Braunbuch – Kriegs- und Nazi-verbrecher in der Bundesrepublik: Staat – Wirtschaft – Verwaltung – Armee – Justiz – Wissenschaft (German for "Brown Book – War and Nazi Criminals in the Federal Republic: State, Economy, Administration, Army, Justice, Science") is a book edited by Albert Norden and published by the German Democratic Republic (East Germany) in 1965. In this book Norden claimed that 1,800 politicians and other prominent figures in Federal Republic of Germany (West Germany) had held prominent positions in Nazi Germany prior to 1945.

Altogether 1,800 West German persons and their past were covered: especially 21 Ministers and state secretaries, 100 admirals and generals, 828 judges or state lawyers and high law officers, 245 officials of the Foreign Office and of embassies and consulates in leading positions, 297 high police officers and officers of the Verfassungsschutz. The first brown book was seized in West Germany – on Frankfurt Book Fair – by judicial resolution.

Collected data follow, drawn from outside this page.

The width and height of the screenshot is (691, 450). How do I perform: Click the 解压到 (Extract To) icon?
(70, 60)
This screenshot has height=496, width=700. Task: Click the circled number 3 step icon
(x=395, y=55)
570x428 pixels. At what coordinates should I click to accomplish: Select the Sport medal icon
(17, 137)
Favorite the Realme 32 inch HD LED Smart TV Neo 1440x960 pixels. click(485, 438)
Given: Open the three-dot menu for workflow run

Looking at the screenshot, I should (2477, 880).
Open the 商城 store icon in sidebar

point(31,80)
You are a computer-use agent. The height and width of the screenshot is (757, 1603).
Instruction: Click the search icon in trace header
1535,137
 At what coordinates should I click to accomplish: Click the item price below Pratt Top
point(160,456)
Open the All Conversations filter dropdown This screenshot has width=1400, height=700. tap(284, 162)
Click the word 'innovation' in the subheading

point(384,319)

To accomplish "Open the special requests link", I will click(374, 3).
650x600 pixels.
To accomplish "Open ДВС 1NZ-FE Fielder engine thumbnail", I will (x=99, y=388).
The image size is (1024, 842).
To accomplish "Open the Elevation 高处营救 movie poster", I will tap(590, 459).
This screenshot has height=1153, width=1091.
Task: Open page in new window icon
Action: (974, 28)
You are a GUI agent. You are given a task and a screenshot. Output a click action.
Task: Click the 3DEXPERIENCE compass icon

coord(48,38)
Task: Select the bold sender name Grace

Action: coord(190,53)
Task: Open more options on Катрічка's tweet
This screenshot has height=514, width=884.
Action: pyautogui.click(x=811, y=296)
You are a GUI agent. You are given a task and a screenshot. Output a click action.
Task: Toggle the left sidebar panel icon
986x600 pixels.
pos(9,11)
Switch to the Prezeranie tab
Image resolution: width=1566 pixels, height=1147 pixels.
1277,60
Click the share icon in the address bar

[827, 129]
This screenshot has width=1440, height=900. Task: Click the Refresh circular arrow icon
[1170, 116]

The contents of this book received substantial attention in West Germany and other countries. The West German government stated, at that time, that it was "all falsification". Later on, however, it became clear that the data of the book were largely correct. Hanns Martin Schleyer, for example, really had been a member of the SS. The book was translated into 10 languages. Amongst the reactions to it was also a similar West German book of the same name, covering the topic of Nazis re-emerging in high-level positions in the GDR.

In addition to the Braunbuch the educational booklet Das ganze System ist braun (The whole system is brown) was published in the GDR.